Report by ITV News Correspondent Rupert Evelyn
For days, it has been literally sucking fish out of the sea.
This is a rare glimpse into the life of the Margiris, thought to be the world’s second-largest trawler.
For days, it has been tracking up and down the south coast netting vast quantities of fish.
They aren’t lifted out of the water but pumped on-board directly from the net where they are processed and packed for export, mostly to Africa.
ITV News has learned that this Dutch-owned vessel was subjected to an inspection by UK law enforcement officials.
Although no infringements of fishing regulations were found, there are those who would like more questions asked about super-trawlers.
Capable of catching and carrying more than 6,000 tonnes of fish how can it guarantee the sustainability of fish stocks?
And how do they avoid catching protected species?
These are the issues that concern Jerry Percy who represents those who run small fishing boats (NUTFA - New Under Ten’s Fishermen’s Assoc).
He says the boat is chasing herring, mackerel and blue whiting.
"They don't haul the fish aboard, they haul the end of the net up, they put a fish pump on it, they lower back into the water and they pump the fish aboard," he tells ITV News.
"A vessel of this size will have processing facilities on board.
"These vessels are massively efficient.
"I should stress she's operating legally, but our concerns from a small scale perspective is that they can take an awful lot of fish very quickly - and if they do have a negative impact, it's a major negative impact."
He adds: "There's an argument for what the by-catch is [what they're not supposed to land] and we don't know.

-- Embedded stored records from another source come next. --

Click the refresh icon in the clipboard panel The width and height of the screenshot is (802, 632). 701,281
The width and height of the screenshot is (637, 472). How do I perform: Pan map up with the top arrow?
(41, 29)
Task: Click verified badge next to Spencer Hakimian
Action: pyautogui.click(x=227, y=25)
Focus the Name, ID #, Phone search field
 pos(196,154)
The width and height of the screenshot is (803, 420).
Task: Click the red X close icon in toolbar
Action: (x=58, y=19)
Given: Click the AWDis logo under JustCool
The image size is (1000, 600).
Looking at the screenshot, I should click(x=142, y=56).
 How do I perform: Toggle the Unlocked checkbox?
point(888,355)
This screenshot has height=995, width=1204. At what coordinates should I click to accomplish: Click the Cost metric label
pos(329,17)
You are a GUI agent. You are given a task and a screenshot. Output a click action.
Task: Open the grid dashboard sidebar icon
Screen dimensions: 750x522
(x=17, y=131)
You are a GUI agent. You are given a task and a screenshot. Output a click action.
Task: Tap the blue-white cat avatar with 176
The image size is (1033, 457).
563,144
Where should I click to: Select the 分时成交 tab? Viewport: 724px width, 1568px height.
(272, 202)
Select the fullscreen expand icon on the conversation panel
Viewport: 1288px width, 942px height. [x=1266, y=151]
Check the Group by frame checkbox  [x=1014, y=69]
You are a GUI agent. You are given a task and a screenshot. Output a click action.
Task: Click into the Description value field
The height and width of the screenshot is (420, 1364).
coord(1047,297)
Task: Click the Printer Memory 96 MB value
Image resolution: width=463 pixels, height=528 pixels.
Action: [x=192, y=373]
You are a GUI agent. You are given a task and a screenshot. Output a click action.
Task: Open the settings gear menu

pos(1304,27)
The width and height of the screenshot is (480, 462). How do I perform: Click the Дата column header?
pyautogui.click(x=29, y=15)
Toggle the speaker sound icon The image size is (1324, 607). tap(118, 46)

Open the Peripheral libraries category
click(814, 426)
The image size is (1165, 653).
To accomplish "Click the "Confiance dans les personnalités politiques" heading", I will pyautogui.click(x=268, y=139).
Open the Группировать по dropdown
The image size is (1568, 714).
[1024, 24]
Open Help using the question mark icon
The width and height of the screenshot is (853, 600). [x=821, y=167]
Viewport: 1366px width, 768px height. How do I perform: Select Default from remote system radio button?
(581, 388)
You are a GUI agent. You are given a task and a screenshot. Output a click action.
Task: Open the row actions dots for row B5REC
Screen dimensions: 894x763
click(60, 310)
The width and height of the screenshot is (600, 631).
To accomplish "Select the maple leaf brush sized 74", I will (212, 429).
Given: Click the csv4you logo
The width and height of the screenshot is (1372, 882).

"UK small-scale boats were banned from drift netting for sea bass in this area, yet vessels of this size with such massive nets are allowed to fish."
The Margiris sails under a Lithuanian flag but is Dutch owned.
ITV News has sought comment from the company.
Up close, the Margiris dwarfs anything you’d normally associate with fishing.
The efficiency with which it catches fish means she is in essence a floating factory.
Officially described as a freezer-trawler, no one can say with absolute certainty what impact ships like these are having on fish stocks.
But there are many including those inside the industry who rather that this industry was kept afloat without them.
"The reaction to the news that the super-trawler Margiris is off the south coast of England has been astonishing," says John Hourston, of the conservation group Blue Planet Society.
"It's one of those rare occasions when everybody is singing from the same hymn sheet.
"Commercial fishermen, anglers, conservationists, the public, they all want to see these vessels banned.
"Not only are they unsustainable, they leave ecological destruction in their wake.
"Dolphins, porpoises, seals, and huge amounts of fish are all victims of their supersized nets."